Saving a language

When Hamish Crooks presented his Trust’s Cook Islands language resource kit to a public meeting recently, the reaction from one grandfather in the audience was “how much is this going to cost me?”

With flash cards, charts and a resource CD, the pack looks impressive. The grandfather was expecting a price to match.

Toku reo
“It’s going to cost you a lot,” was Hamish’s reply. “It’s going to cost you a lot of time with your mokopuna (grandchildren) teaching them this language and then, when you use our resources on the internet, you have to let them teach you.”

The Toku Reo Tupuna Trust takes an inter-generational approach to saving the Cook Islands language from extinction, working with families to encourage the use of the language in everyday life.

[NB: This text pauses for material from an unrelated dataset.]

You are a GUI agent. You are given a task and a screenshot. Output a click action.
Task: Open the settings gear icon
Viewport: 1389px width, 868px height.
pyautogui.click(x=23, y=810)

"You have to be multi-lingual in a modern society," says Hamish, "but your language links you back to your identity, to who you are and what you want to achieve. It is spiritual, it's  a belonging. That identity is really important to New Zealand-born Cook Islanders."

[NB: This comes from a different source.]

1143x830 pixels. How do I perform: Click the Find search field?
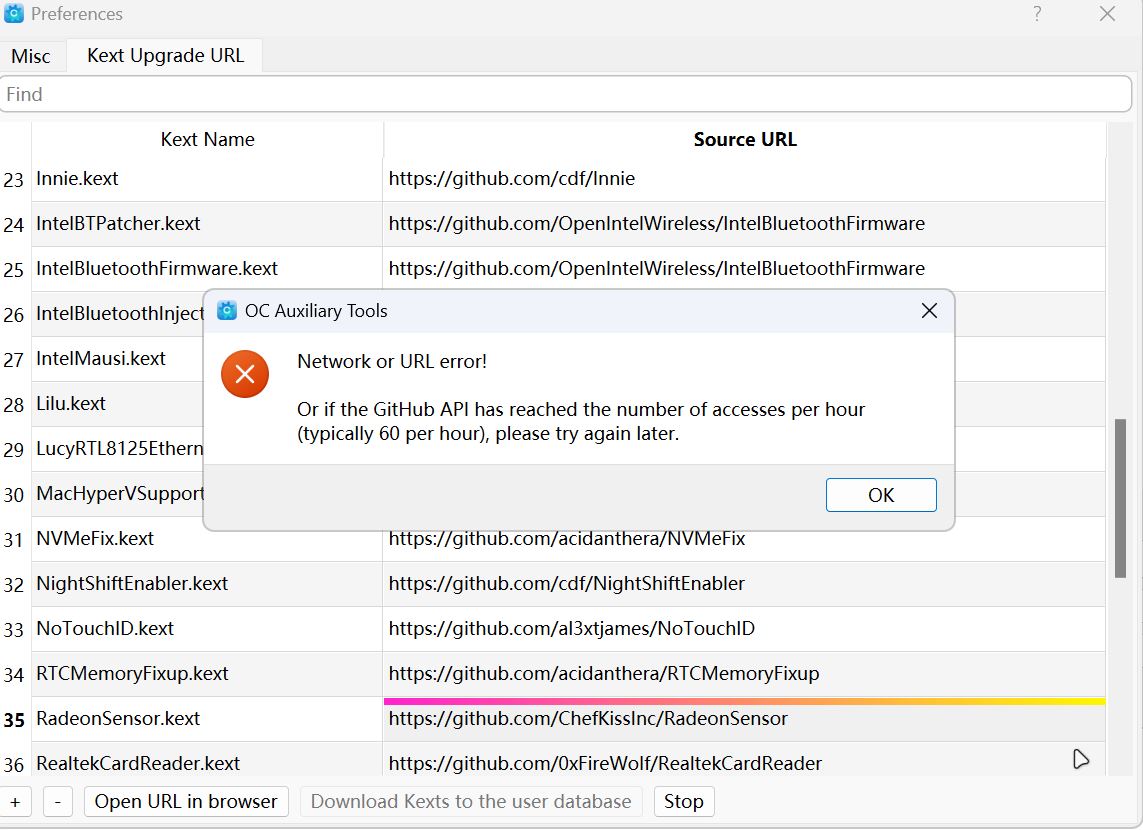tap(565, 94)
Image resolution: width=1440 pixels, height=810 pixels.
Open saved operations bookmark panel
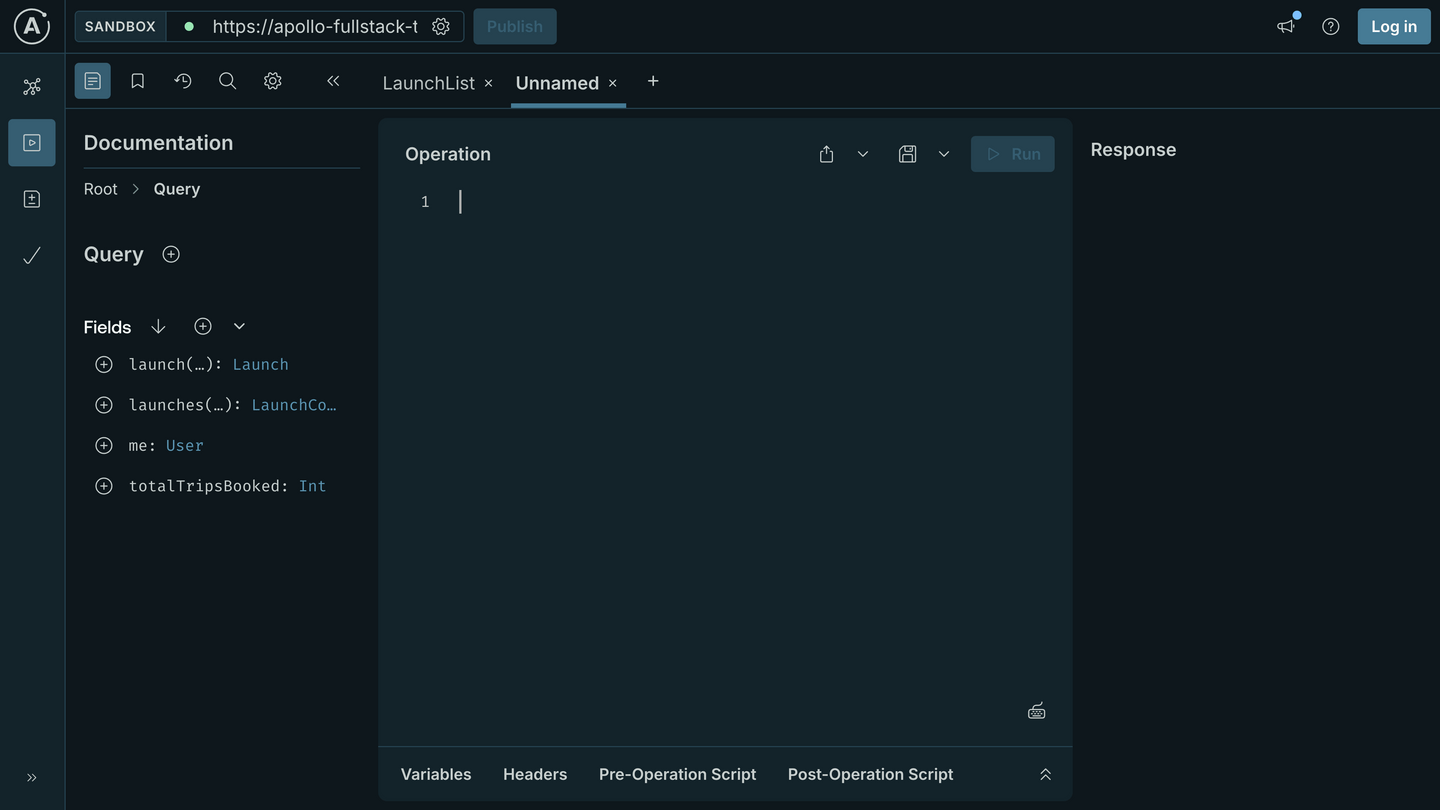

The Manukau-based Toku Reo Tupuna Trust is targeting around 10 Cook Island early childhood centres, mainly in Auckland, and the 58,000 New Zealanders of Cook Islands decent who  live in New Zealand. Its vision is that the language will be spoken in every Cook Island family's home.

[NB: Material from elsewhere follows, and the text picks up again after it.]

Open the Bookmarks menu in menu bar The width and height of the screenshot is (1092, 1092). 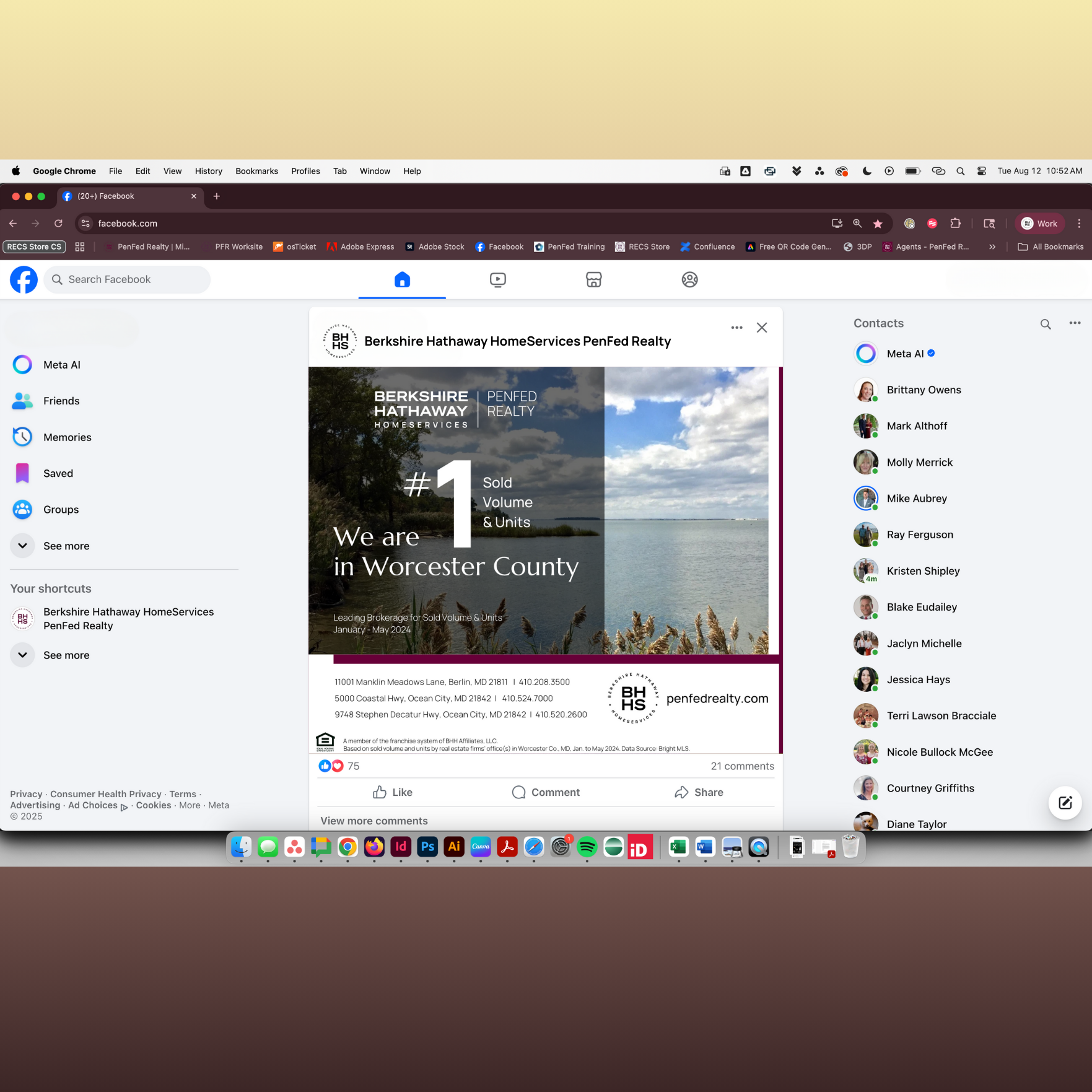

It already has language resource kits and an interactive website, developed in partnership with The Ministry of Pacific Island Affairs . Now ASB Community Trust funding will allow the trust to work wider afield.

"We hear people saying they want structured learning of the language, but there's not much around," says Hamish. "We'll now be getting out there face-to-face and we will look at working with primary and high schools as well as the punanga reo (Cook Island language nests)."

The trust will begin by working intensively with 100 families. It is employing a fulltime co-ordinator and administrative support to work with the Punanga reo, community organisations and schools to develop more resources. Ideas in the pipe-line include talking books, which will bring the language to life when people can see and hear it.

"Although we're targeting the New Zealand-born population, through the internet we've already got 1600 people registered worldwide," says Hamish. "Our website is the biggest classroom. It has free registration and it allows people to explore the islands, hear the traditonal songs and learn the language."
 

Toku Reo Trust

There are three main languages used in the Cook Islands, but Toku Reo Tupuna (the language of my ancestors) will concentrate on teaching Rarotongan as the area's main langauge. It is the offical language for the 20,000 people still living in the Cook Islands, but it is estimated that only about 16% of Cook Islanders in New Zealand can now use it to hold an everyday conversation.
"We're definitly losing   the language," says Hamish. "The older people, they can still speak it, but its not being passed down to the next generations."

He likens the crisis of Cook Islands Maori to the situation Maori were in before the kohanga reo revival of the 1970s. The language has been preserved in bible translations, and it is still used in church services,

but Toku Reo Tupuna Trust wants to make sure it remains in use elsewhere.

"When we hear the grandchildren saying a prayer in Cook Island Maori, its an awesome experience," says Hamish. "It warms the hearts of our elders and gives us all hope for the future."